Task statement
When the data below is printed, every line must match exactly and the images must be absent.

Collected data entries:
——————————
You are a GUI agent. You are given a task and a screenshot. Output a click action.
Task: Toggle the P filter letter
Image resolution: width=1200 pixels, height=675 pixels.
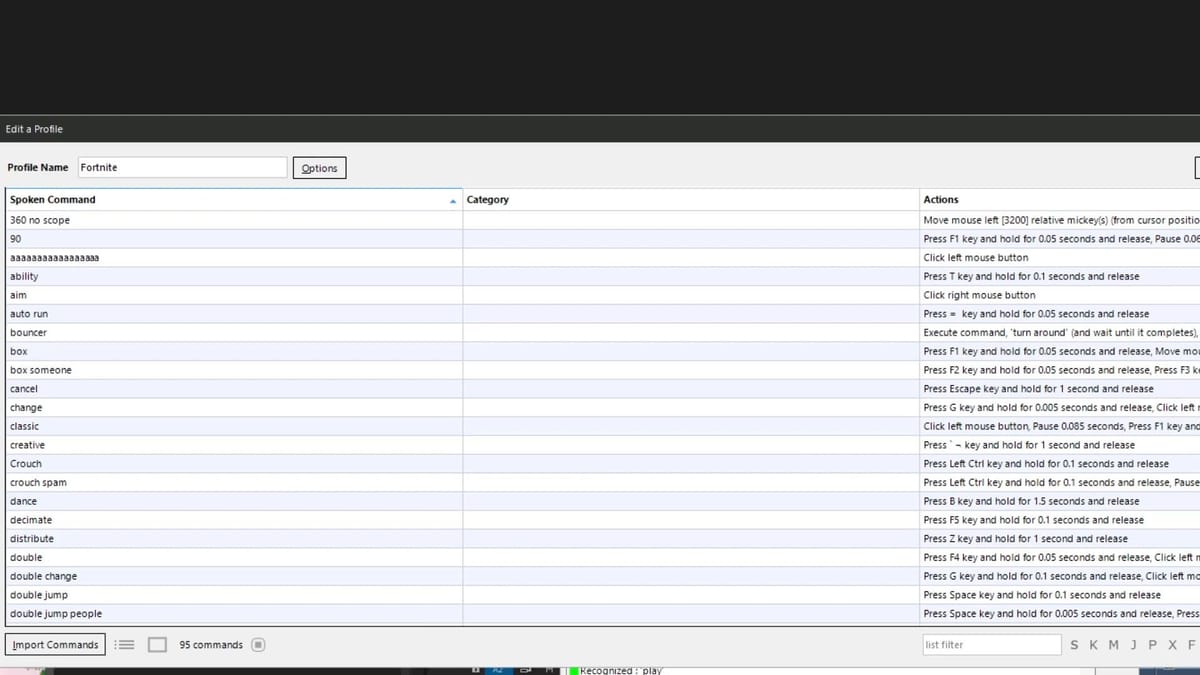click(1153, 645)
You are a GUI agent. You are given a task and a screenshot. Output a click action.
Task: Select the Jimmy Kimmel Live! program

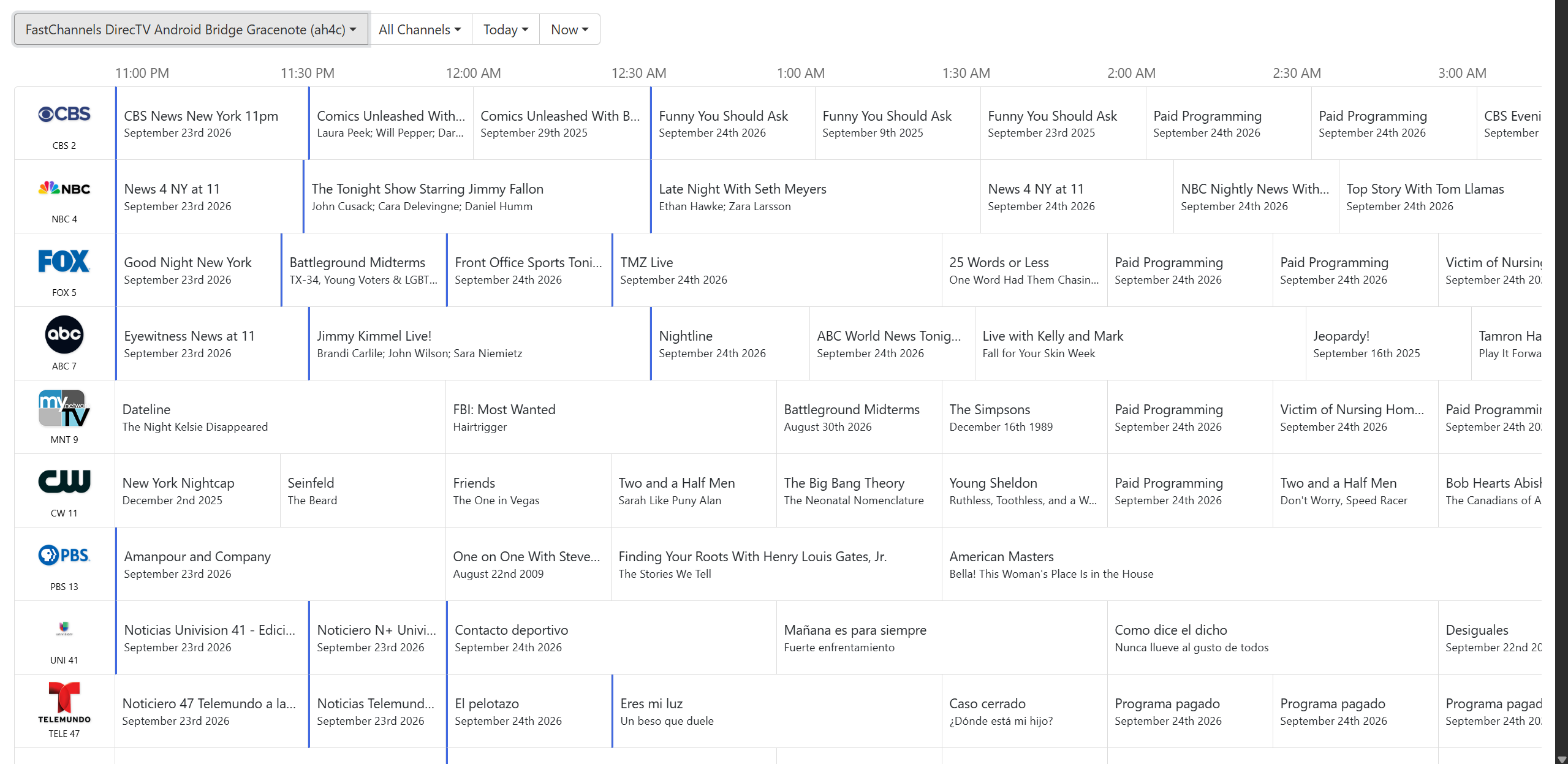click(480, 344)
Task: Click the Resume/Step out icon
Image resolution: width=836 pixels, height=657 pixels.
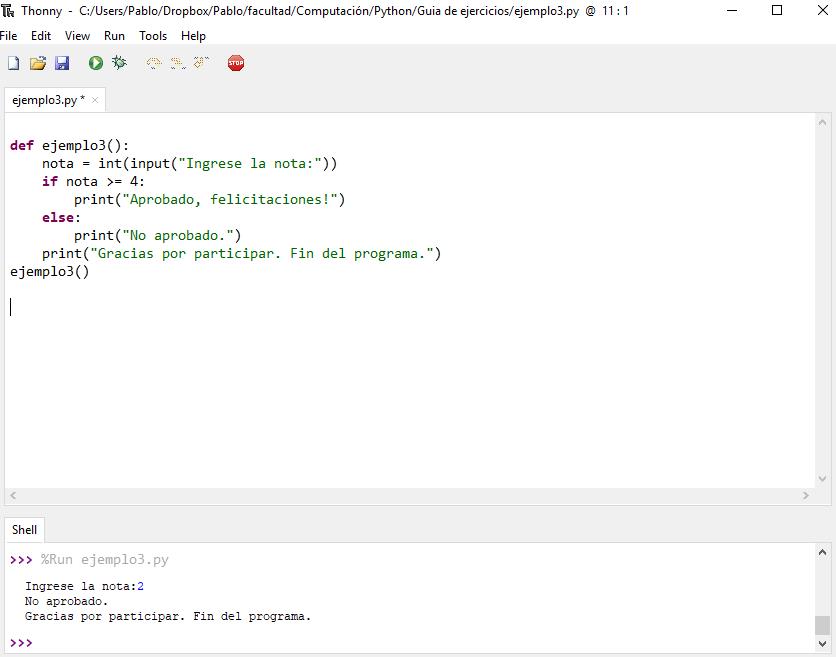Action: [200, 62]
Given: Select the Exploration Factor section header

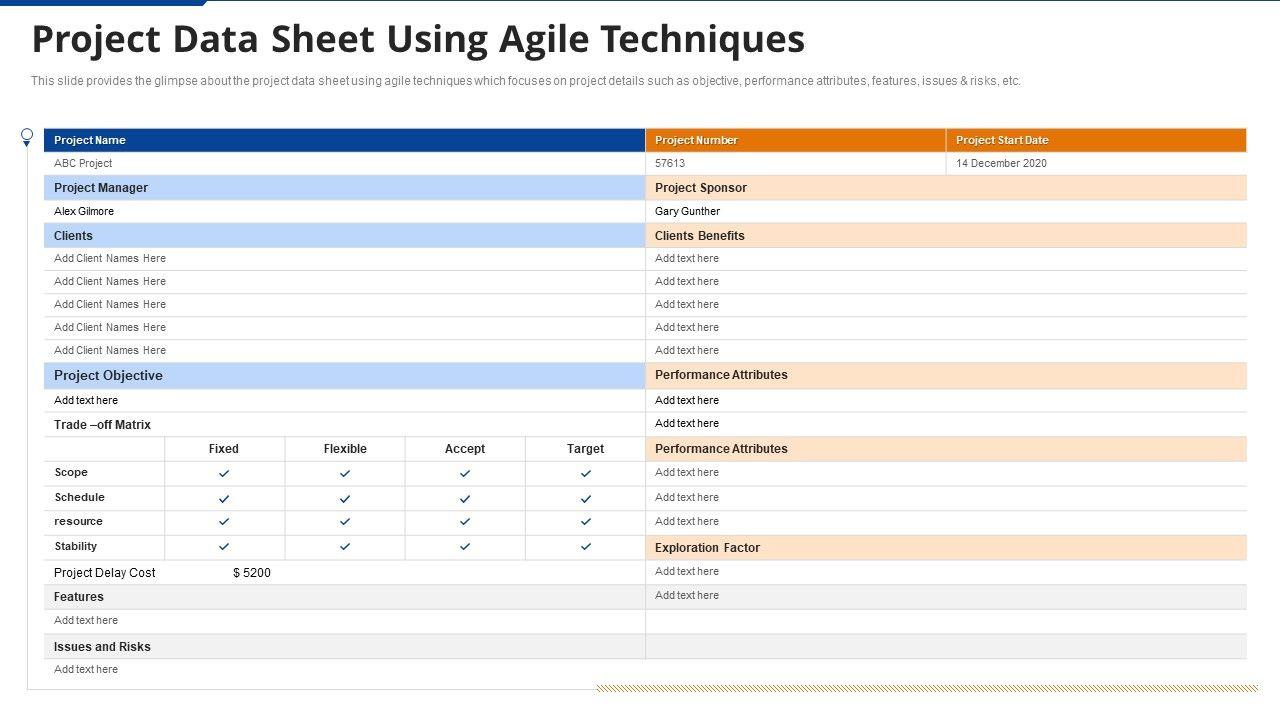Looking at the screenshot, I should 707,548.
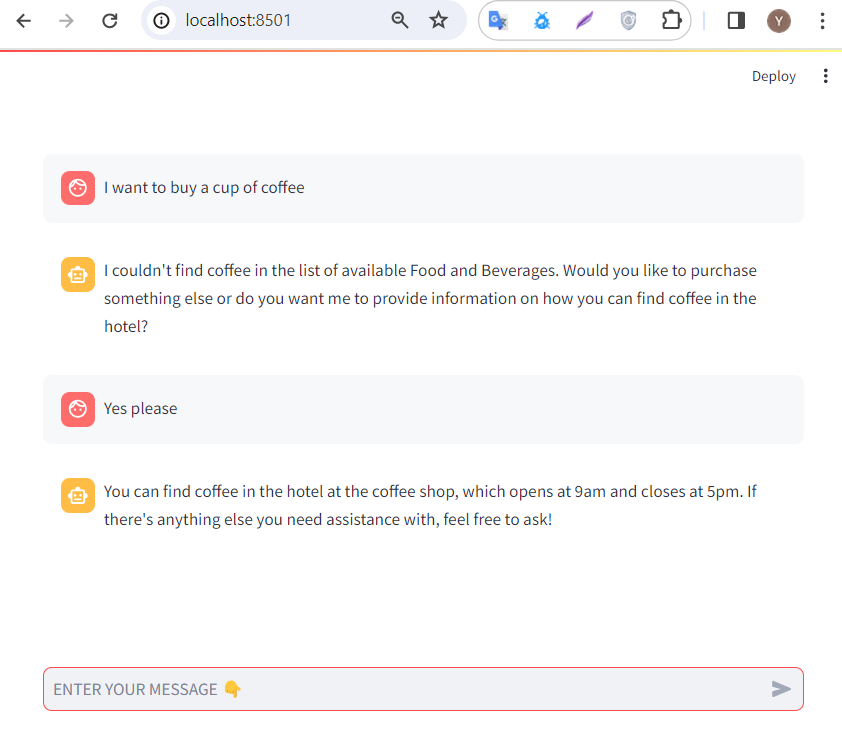Reload the localhost page
The height and width of the screenshot is (732, 842).
(x=111, y=20)
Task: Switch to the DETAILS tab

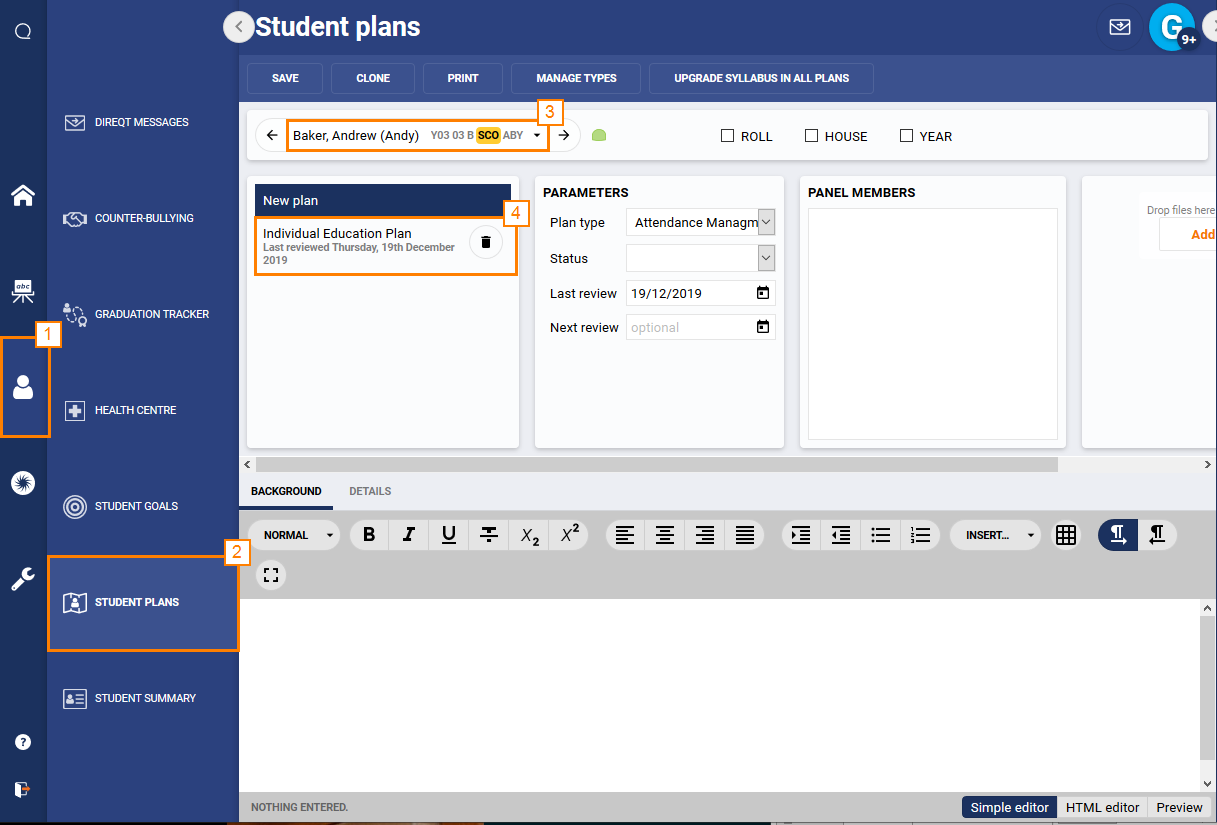Action: click(370, 491)
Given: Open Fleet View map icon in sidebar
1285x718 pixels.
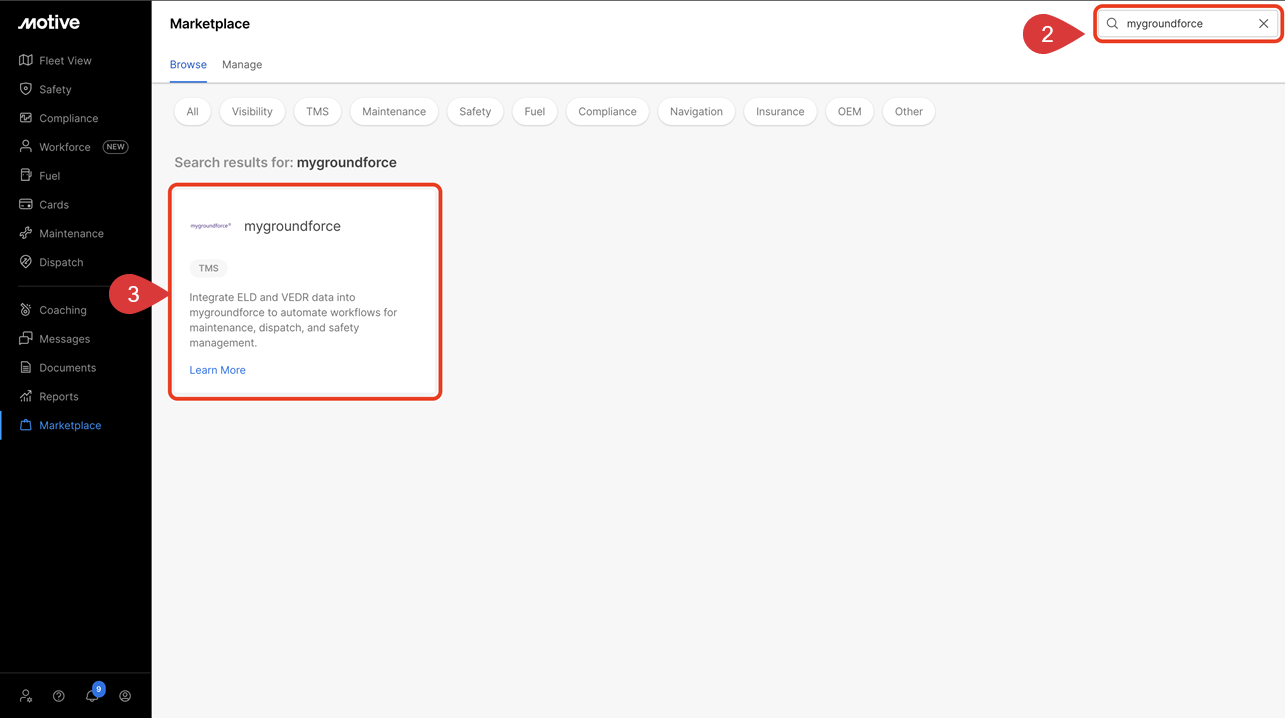Looking at the screenshot, I should (26, 61).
——————————
Response to the task
You are a GUI agent. You are given a task and a screenshot. Output a click action.
Task: Toggle the P filter letter
Image resolution: width=1200 pixels, height=675 pixels.
click(1153, 645)
You are a GUI agent. You are given a task and a screenshot. Output a click action.
Task: Select the Jimmy Kimmel Live! program

click(480, 344)
Task: Click the Resume/Step out icon
Image resolution: width=836 pixels, height=657 pixels.
Action: [200, 62]
Given: Select the Exploration Factor section header

Looking at the screenshot, I should 707,548.
Reload the localhost page
The height and width of the screenshot is (732, 842).
(x=111, y=20)
Task: Switch to the DETAILS tab

Action: click(370, 491)
Given: Open Fleet View map icon in sidebar
1285x718 pixels.
Looking at the screenshot, I should (26, 61).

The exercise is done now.